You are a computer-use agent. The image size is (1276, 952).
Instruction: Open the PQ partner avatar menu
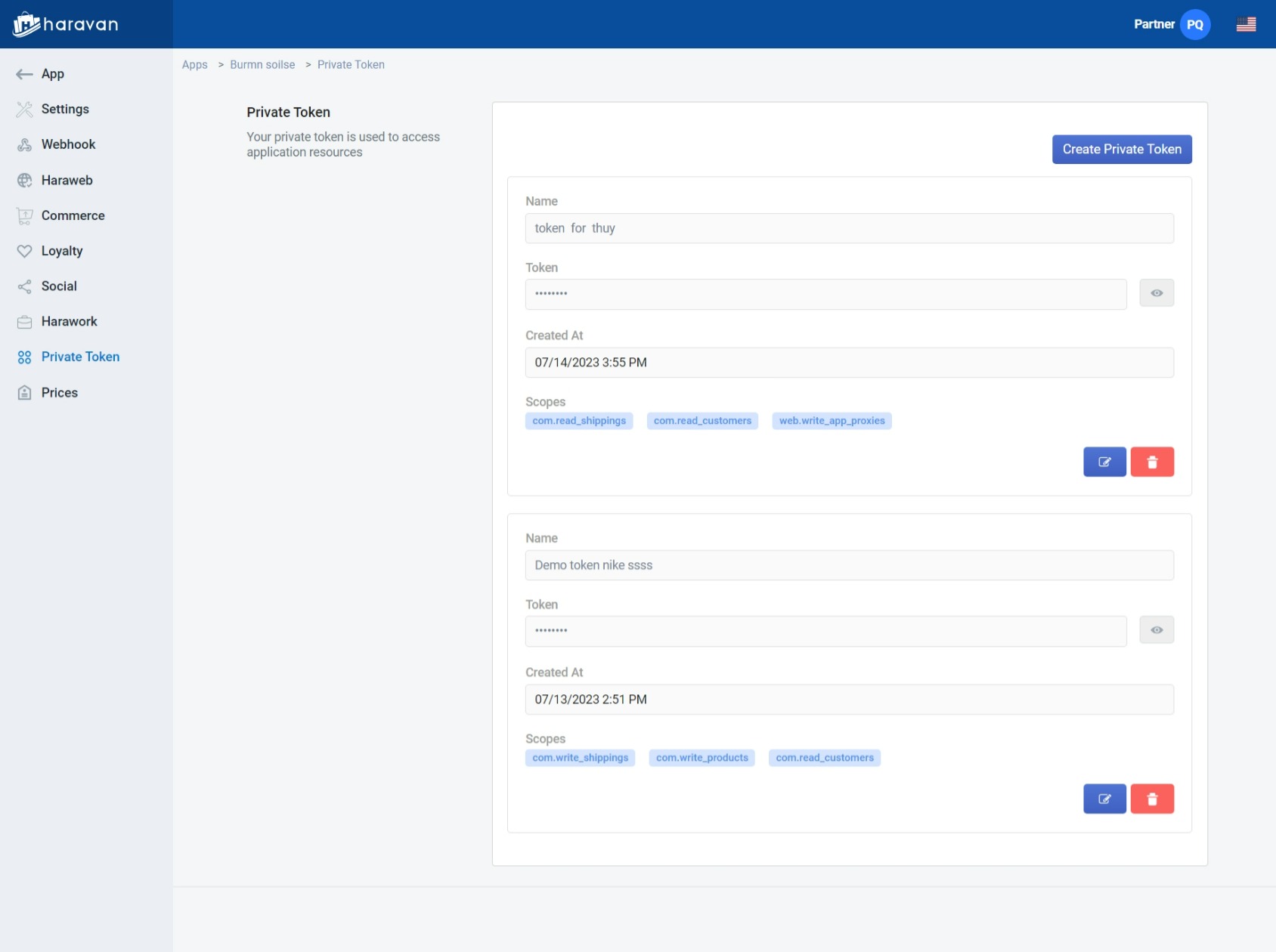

---

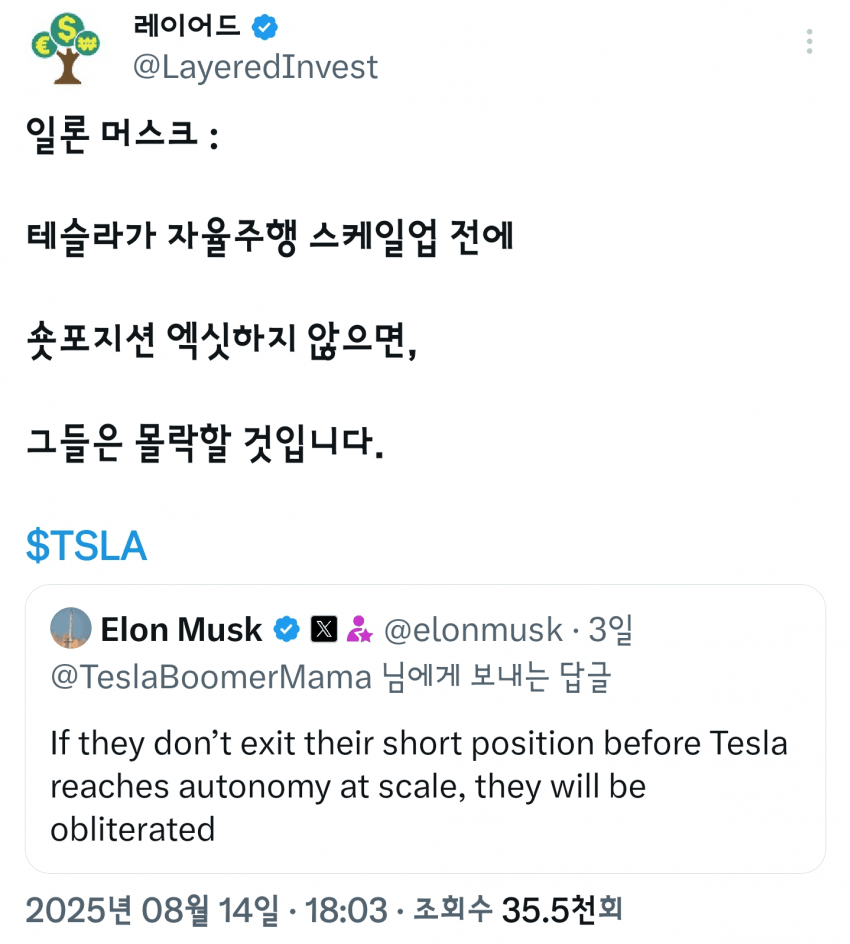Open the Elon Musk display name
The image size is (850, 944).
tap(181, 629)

▶ WHAT THE TASK REQUIRES: Copy out the part of the records that opens with the line containing "Open the Elon Musk display name" and closes with the line containing "tap(181, 629)", with both of those lines included. Leave the pictures out.

▶ THE REPLY:
Open the Elon Musk display name
The image size is (850, 944).
tap(181, 629)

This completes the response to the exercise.